那一刻傅歌以为他会直接弄死自己。
然而戚寒只是一动不动地瞪着他,落字如敲钉,咬牙切齿的力道像是要把他的肉生撕下来:「我他妈才走了半个小时,五年不见你还是这么饥渴?」
话音落下,傅歌怔住了。
那几秒钟里他只觉得胸口最薄弱的地方被人硬生生捅进去一隻手,心臟被整个剖了出来,血淋淋地置于人前。
他无法共情戚寒的愤怒,但能感受到的疼痛却与多年前的梦魇别无二致。
「我没有......」他茫然地眨了眨眼,眼泪无措地滑下来。
戚寒鬆开手掌,紧摁着他,舌尖顺着那串泪痕又缓又慢地舔过,「抖成这样,怕什么呢?」
他碾着傅歌的发梢,声音一如往常平静不扬波澜,「小歌,我五年前就说过了,再有一次,我不弄你——」
他随手从桌上拿了件金属摆件,迈步走向窗帘后藏匿的人影,朝傅歌道:「和他说再见吧。」
窗帘里的突然传出一声鬼叫:「啊啊啊啊戚寒!我和你拼了!!!」
omega哆嗦着衝出来,跑到傅歌面前,张开手臂像鸡妈妈似的护住他。
「王八蛋!渣男!亏我还当你是个正人君子绅士!你他妈不仅骗人感情还要动手!我真错看你了!」
戚寒扬起的手堪堪停住,「是你?」
「我怎么了!」omega快他妈吓尿了还要护着傅歌,「横竖今晚都是死!老子就偏要治治你这种负心汉!」
「不...不是他......」傅歌深呼一口气,喘匀呼吸,明白omega这是把戚寒当成那个利用易感期骗他的前任了。

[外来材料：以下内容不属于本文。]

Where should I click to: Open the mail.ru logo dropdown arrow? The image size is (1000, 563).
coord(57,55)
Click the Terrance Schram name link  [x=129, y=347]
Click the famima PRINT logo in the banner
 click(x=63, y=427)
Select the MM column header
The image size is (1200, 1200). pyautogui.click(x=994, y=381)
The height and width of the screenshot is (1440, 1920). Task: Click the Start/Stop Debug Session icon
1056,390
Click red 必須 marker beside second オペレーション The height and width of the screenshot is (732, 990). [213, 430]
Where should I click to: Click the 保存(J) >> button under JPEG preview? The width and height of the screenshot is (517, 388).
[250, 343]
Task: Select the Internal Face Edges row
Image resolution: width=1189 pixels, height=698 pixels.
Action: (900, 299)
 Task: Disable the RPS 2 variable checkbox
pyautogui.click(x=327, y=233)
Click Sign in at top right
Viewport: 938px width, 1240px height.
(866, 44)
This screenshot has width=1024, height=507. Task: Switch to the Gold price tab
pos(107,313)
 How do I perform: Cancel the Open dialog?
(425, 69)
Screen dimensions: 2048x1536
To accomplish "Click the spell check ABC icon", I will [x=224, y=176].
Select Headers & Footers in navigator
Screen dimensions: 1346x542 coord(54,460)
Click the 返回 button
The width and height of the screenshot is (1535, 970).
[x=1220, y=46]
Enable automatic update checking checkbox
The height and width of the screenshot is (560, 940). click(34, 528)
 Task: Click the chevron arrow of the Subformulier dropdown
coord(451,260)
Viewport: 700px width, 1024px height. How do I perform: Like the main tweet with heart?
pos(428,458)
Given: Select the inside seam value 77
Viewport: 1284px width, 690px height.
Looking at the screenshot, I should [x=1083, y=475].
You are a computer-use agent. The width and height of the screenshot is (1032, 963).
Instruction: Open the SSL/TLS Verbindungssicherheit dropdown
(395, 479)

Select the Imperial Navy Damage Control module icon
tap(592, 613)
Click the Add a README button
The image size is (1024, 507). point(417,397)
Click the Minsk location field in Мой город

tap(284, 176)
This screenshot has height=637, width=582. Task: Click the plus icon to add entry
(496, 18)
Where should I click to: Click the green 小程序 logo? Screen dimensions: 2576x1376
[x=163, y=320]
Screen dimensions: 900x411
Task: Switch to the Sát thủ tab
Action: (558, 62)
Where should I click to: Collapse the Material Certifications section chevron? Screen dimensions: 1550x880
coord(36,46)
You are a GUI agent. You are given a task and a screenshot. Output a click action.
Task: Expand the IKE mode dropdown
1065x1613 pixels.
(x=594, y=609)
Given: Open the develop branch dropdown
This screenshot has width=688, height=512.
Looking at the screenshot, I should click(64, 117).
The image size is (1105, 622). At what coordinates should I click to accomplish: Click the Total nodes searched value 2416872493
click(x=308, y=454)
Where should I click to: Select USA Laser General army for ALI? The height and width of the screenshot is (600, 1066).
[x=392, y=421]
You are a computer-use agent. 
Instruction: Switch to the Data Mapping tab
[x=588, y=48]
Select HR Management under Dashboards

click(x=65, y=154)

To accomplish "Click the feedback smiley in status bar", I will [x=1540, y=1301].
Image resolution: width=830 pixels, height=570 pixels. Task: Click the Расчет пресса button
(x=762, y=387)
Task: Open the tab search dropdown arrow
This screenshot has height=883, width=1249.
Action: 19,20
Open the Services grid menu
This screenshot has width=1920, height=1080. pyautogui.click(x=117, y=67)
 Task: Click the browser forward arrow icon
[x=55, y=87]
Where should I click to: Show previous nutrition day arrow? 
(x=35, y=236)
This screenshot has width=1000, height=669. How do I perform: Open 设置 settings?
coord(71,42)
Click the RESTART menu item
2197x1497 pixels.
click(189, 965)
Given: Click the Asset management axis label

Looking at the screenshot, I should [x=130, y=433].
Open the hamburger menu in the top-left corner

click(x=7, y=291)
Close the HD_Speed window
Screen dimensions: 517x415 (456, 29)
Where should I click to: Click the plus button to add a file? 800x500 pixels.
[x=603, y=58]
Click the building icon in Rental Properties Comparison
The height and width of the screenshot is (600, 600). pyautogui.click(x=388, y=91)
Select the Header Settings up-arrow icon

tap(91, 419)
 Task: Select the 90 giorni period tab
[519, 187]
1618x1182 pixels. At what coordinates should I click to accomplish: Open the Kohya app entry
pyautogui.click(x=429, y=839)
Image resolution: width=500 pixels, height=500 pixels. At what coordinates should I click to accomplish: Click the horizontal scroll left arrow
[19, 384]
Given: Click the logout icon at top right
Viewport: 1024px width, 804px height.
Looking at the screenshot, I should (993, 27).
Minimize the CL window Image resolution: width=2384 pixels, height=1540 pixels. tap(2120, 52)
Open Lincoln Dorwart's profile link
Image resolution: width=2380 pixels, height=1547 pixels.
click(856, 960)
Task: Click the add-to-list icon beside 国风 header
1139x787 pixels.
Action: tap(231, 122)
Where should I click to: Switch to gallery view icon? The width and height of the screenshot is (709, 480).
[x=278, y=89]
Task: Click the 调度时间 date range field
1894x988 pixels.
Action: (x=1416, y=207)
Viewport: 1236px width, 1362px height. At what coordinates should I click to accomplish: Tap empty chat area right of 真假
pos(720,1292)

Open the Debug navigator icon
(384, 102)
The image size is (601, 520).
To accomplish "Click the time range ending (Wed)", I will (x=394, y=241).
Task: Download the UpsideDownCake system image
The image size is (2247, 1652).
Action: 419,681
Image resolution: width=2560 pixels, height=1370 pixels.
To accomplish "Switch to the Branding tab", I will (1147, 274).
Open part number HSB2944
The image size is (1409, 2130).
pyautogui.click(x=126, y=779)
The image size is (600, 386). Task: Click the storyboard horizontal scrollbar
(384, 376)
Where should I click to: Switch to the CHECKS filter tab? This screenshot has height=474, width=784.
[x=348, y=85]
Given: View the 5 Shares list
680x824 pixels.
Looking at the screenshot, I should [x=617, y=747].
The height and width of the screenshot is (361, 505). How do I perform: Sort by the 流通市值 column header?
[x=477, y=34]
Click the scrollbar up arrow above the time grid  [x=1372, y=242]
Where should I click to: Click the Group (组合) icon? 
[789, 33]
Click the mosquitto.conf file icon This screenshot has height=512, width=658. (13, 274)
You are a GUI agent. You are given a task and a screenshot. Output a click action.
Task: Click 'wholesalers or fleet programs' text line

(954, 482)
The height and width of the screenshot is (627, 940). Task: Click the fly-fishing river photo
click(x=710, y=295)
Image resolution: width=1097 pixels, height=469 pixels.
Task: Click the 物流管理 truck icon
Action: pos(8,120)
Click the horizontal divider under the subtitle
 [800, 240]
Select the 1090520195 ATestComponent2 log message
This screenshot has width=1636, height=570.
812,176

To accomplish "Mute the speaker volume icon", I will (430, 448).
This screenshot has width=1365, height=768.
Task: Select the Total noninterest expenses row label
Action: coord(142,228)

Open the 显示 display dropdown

「你搞错了,不是他。」他把omega手里的扫把拿下来,又看向戚寒,「我们在换衣服,我没有乱来......」
omega懵了,「不是他?他不是你前任吗?我天哥哥,你有几个前任啊?!」
说好的笨蛋美人呢!也这么风流的吗!
没注意到戚寒躲闪的眼神,傅歌哑然着,竟是仔细回忆起来,「大概...有两三个吧......」
但他一个都不记得了。
三个月前意外落水,整整五年的记忆在他脑袋里凭空消失,只剩下一些支离破碎的片段和看不清人脸的噩梦。
就连高中刚毕业时和戚寒的那段短暂恋情他也只记得一个开头,至于什么时候分的手,因为什么分手,他全无印象。
但重逢后的这一个月傅歌也渐渐捋出了一些始末。
大抵是他对戚寒始乱终弃,另投新欢,还犯了不可饶恕的错误,结果新欢对他另有所图,骗财骗色,害得他苦不堪言,之后的事情,就是一片空白了。
可一结合戚寒刚才的反应,他隐隐猜到自己犯的不可饶恕的错误是什么了。
不是出轨就是偷人......
傅歌想了又想,也不确定以前的自己到底能不能干出这种丧尽天良的事来。
唯一能确定的是,现在一定不敢了,戚寒实在吓人。
但敢与不敢又有什么区别呢,傅歌抿了抿唇,心里清清楚楚,戚寒不想要他了。
一场闹剧结束,omega做小低伏地在旁边道歉,不停说好话,解释自己和傅歌清清白白。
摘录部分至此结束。